Source: SafeNet Erie
One in four teens is abused in a dating relationship. Knowing what services are available, and whom it is safe to talk to are precautions we can take right now. Even if you are not ready to end the relationship, you can make choices that help keep you safer. Here are some things to do if you think you might be in an abusive relationship:
- Trust Your Instincts: if you feel uncomfortable, pressured, or controlled by your partner, you may be with an abusive person.
- Introduce Your Partner to Your Parents: if your partner knows you are close to your family, they may think twice about becoming violent with you.
- Do Not Allow Your Partner to Control Your Life: you should be able to choose your clothes, friends, activities, etc. This initial control leads to other types of abuse.
- Make Sure You Have Your Own Money: to pay your own way or at least enough to get home, or to make a phone call to a friend or family member.
- If You Suspect That Your Partner is Abusive: don’t be alone with him/her. Stay in public places and arrange for another ride home.
- Do Not Allow Yourself To Be Isolated: from your friends and family. You will need their support if your partner becomes violent or cruel to you.
- If Abuse (Physical, Sexual or Emotional) Occurs, Don’t Keep it a Secret: Tell your parents, teachers, counselors, friends, and even the police.
- One Slap or One Push Will Lead to Other Forms of Physical Abuse: If your partner has hit you once, it will happen again. Abusers always say, “I didn’t mean it. I won’t do it again.” But they do.
- The Longer You Stay With an Abuser, the Harder it is to get Away: Your self-esteem will be lowered, and the abuser will be more desperate, controlling, and possessive as time goes on.
- If You Need Help Getting out of an Abusive Relationship, Ask for it: Abusers often threaten to hurt or kill you. Abusers may stalk and hunt down their victims.
- Know the phone number of police, the local domestic violence program, and other available resources.

▸ Given records:
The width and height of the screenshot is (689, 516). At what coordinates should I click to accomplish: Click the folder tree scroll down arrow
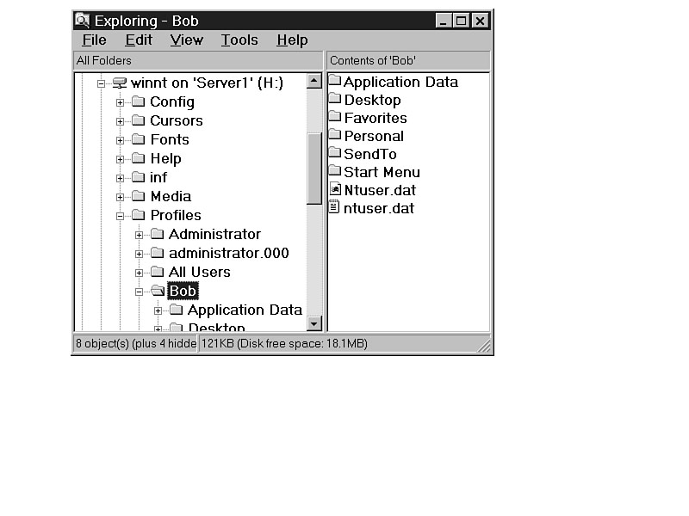coord(314,323)
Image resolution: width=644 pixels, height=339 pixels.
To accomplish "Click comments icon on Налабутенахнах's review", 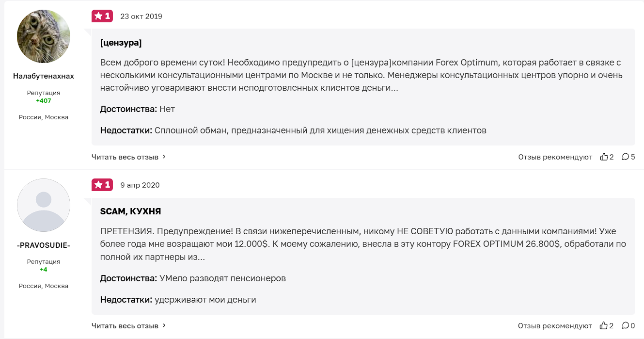I will coord(626,157).
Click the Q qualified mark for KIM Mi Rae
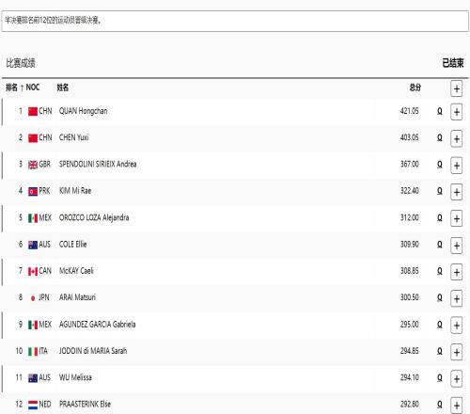 point(440,191)
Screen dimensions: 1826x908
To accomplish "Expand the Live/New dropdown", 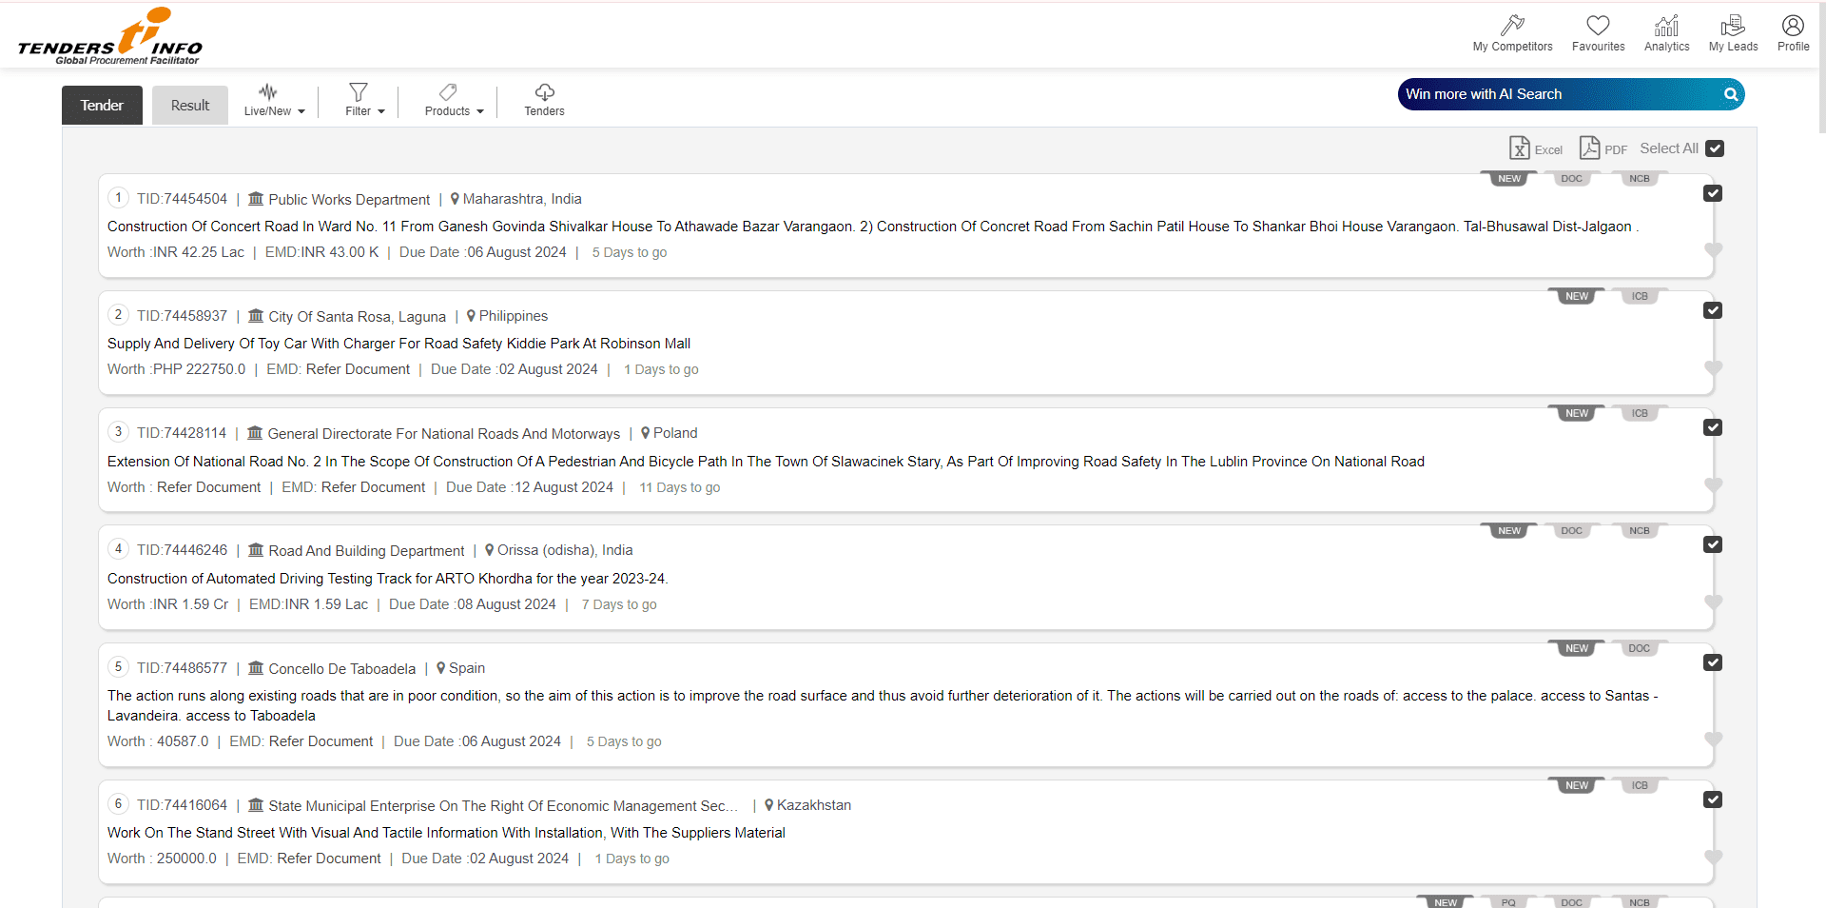I will (x=274, y=100).
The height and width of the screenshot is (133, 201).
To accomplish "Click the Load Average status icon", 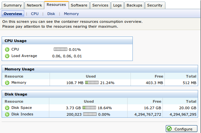I will click(x=7, y=56).
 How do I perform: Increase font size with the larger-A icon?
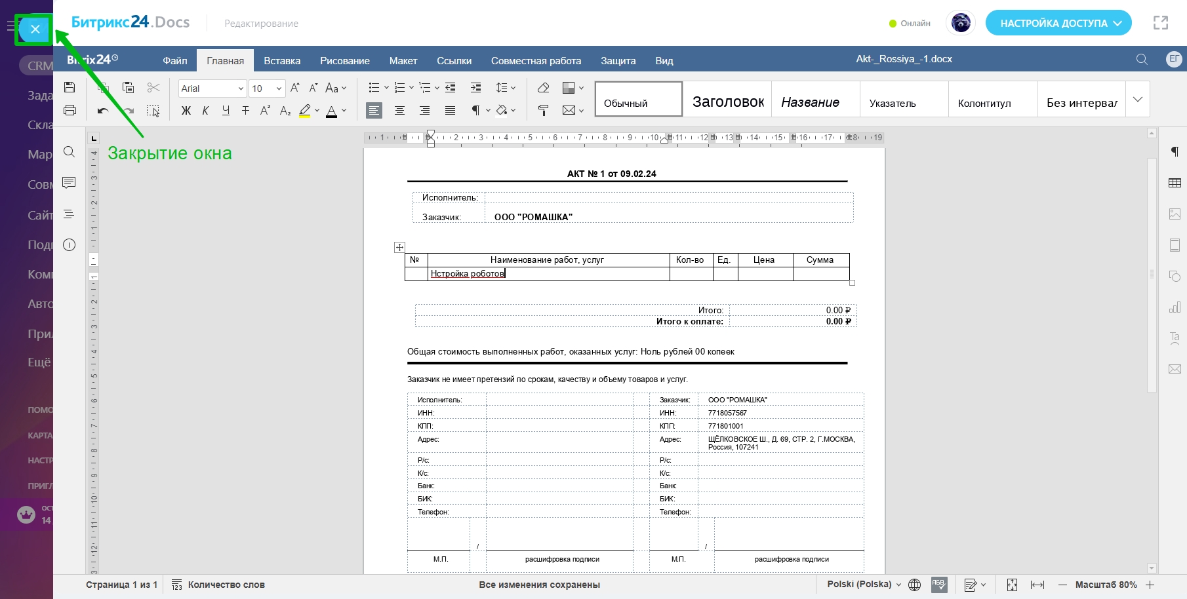(x=294, y=88)
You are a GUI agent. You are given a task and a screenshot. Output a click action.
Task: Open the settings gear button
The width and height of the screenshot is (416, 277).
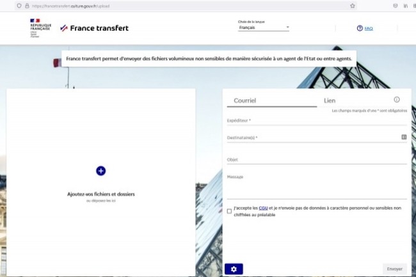[x=234, y=269]
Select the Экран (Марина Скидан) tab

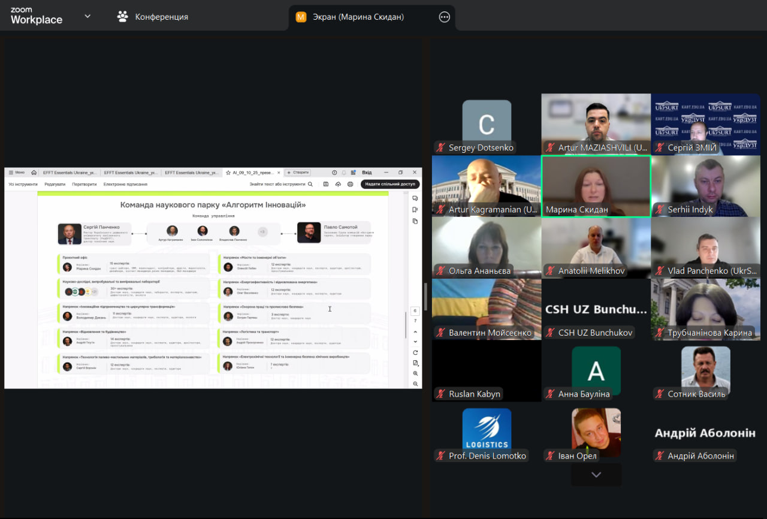tap(358, 17)
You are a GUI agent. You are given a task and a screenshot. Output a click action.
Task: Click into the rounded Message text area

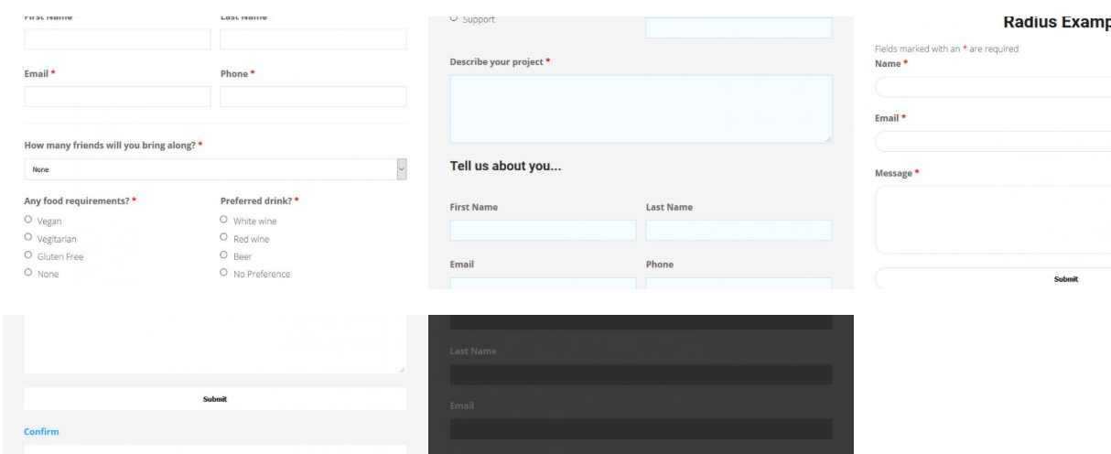pyautogui.click(x=993, y=220)
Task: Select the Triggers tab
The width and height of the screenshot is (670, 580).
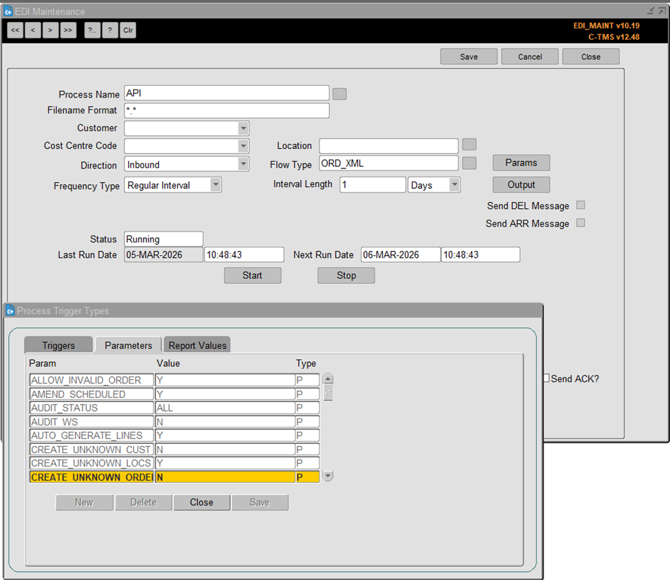Action: point(58,344)
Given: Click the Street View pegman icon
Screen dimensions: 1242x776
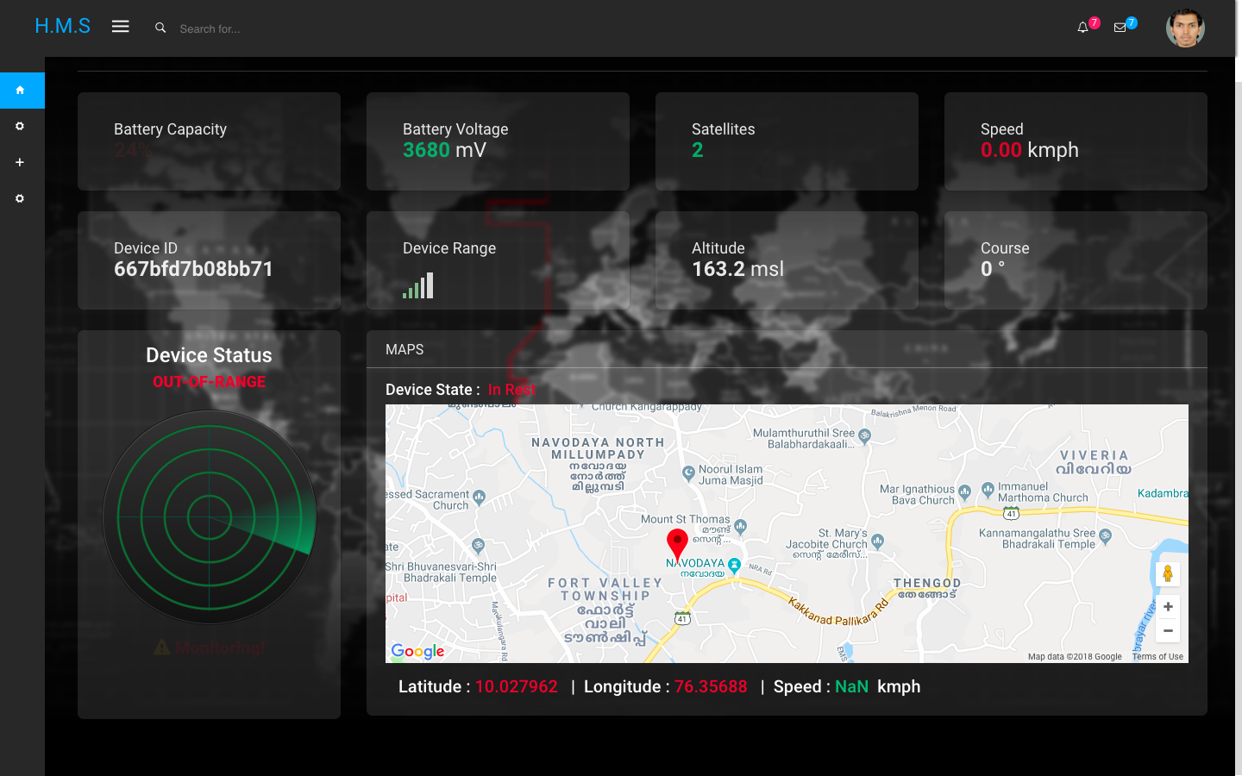Looking at the screenshot, I should click(1168, 574).
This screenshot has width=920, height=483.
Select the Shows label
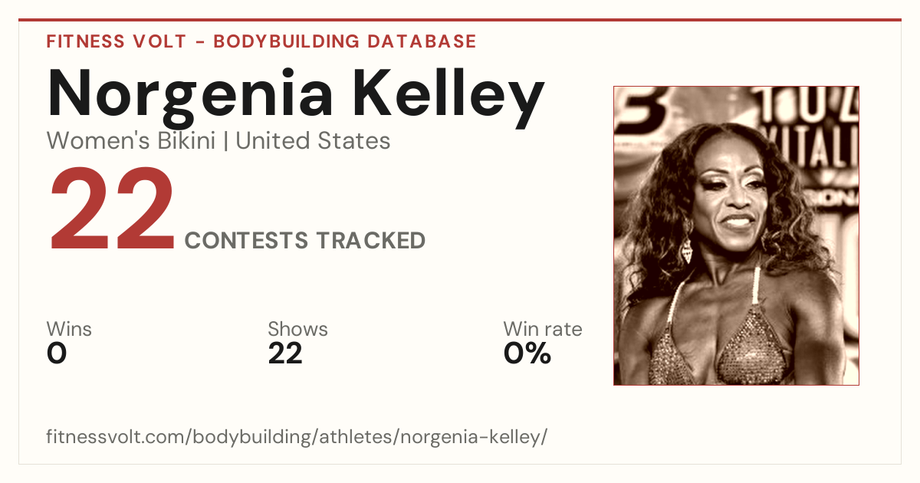(x=297, y=330)
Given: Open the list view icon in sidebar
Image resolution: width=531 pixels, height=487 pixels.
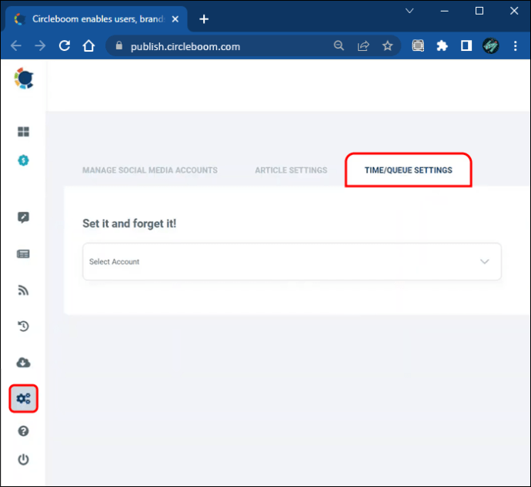Looking at the screenshot, I should [x=23, y=254].
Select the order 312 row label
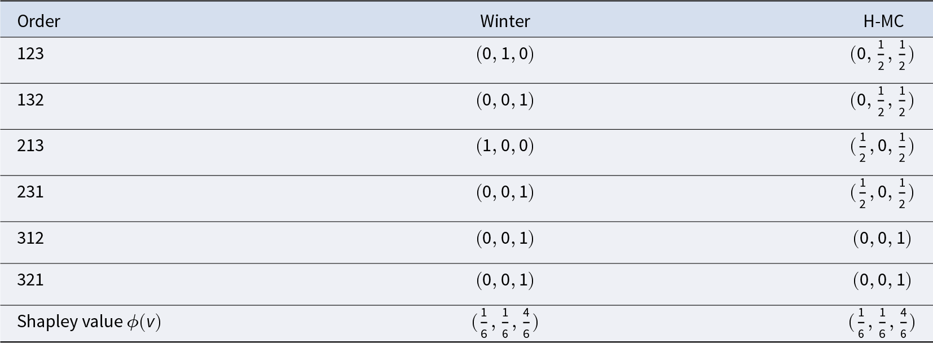 (30, 238)
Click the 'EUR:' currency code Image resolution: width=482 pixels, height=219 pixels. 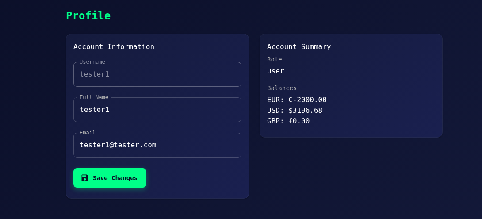275,100
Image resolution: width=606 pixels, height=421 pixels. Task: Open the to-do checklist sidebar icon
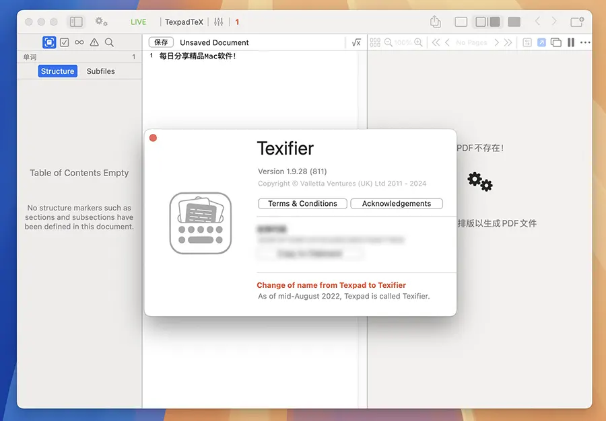tap(64, 42)
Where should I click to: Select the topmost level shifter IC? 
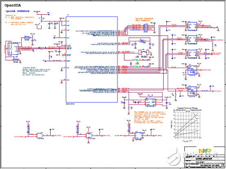[192, 26]
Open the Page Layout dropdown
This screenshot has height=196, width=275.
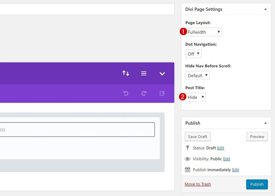pyautogui.click(x=203, y=32)
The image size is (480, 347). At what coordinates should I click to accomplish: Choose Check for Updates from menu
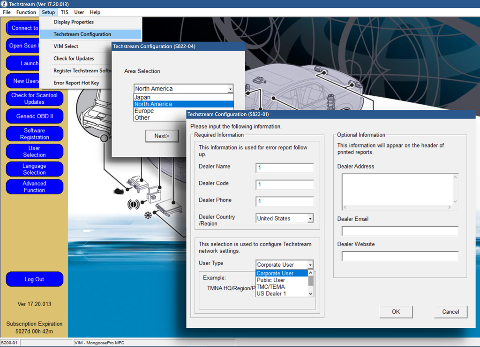click(x=74, y=59)
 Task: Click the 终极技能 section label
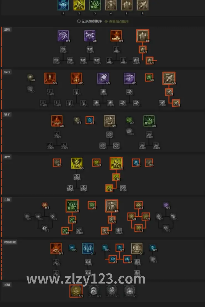(10, 242)
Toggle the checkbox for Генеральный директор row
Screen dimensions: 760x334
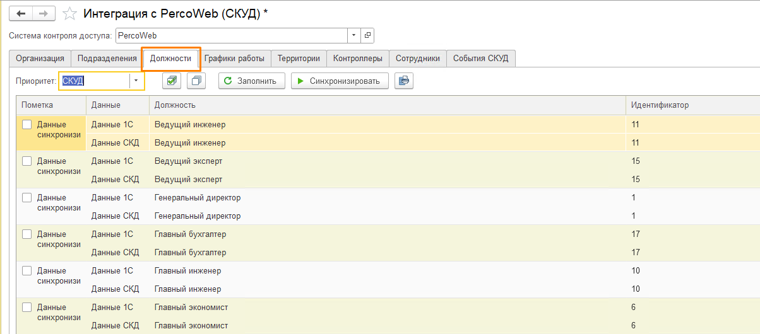pos(27,198)
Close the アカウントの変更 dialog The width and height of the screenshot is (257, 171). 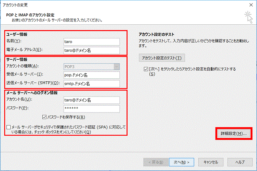pyautogui.click(x=251, y=5)
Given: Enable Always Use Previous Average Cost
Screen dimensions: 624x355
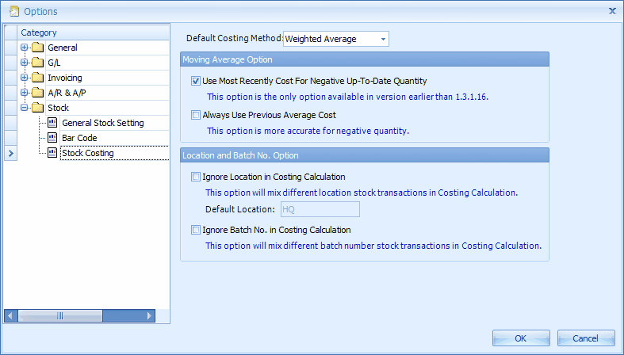Looking at the screenshot, I should pyautogui.click(x=196, y=115).
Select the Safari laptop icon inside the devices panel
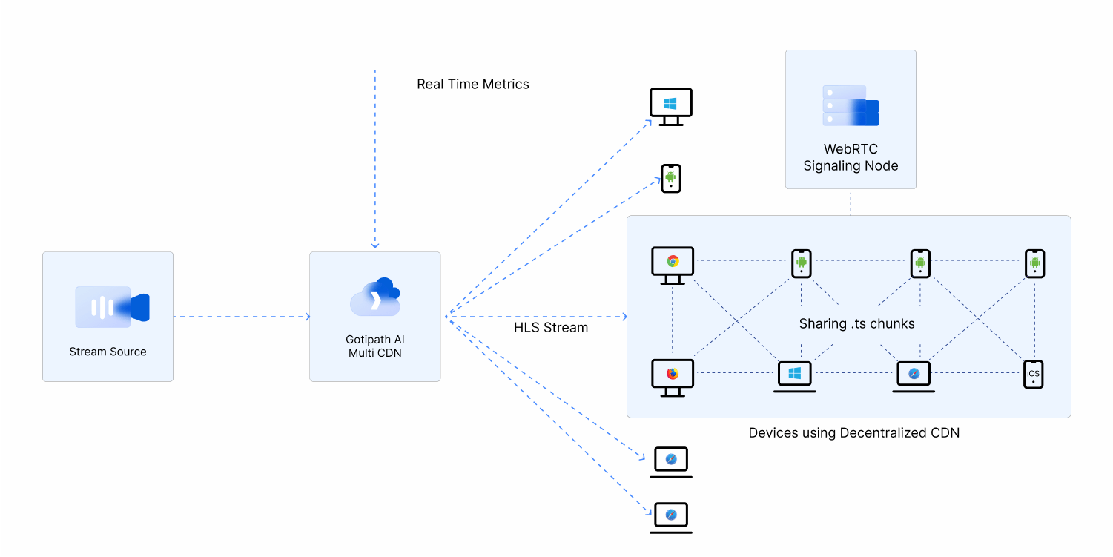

▸ Check your understanding:
(1) In the dating abuse safety tips, starting at "- If Abuse (Physical, Sexual" and ending at "other available resources.", replace "counselors" with "coaches".
(2) According to the dating abuse safety tips, how many teens are abused in a dating relationship?

▸ Responses by task:
(1)
- If Abuse (Physical, Sexual or Emotional) Occurs, Don’t Keep it a Secret: Tell your parents, teachers, coaches, friends, and even the police.
- One Slap or One Push Will Lead to Other Forms of Physical Abuse: If your partner has hit you once, it will happen again. Abusers always say, “I didn’t mean it. I won’t do it again.” But they do.
- The Longer You Stay With an Abuser, the Harder it is to get Away: Your self-esteem will be lowered, and the abuser will be more desperate, controlling, and possessive as time goes on.
- If You Need Help Getting out of an Abusive Relationship, Ask for it: Abusers often threaten to hurt or kill you. Abusers may stalk and hunt down their victims.
- Know the phone number of police, the local domestic violence program, and other available resources.

(2) One in four.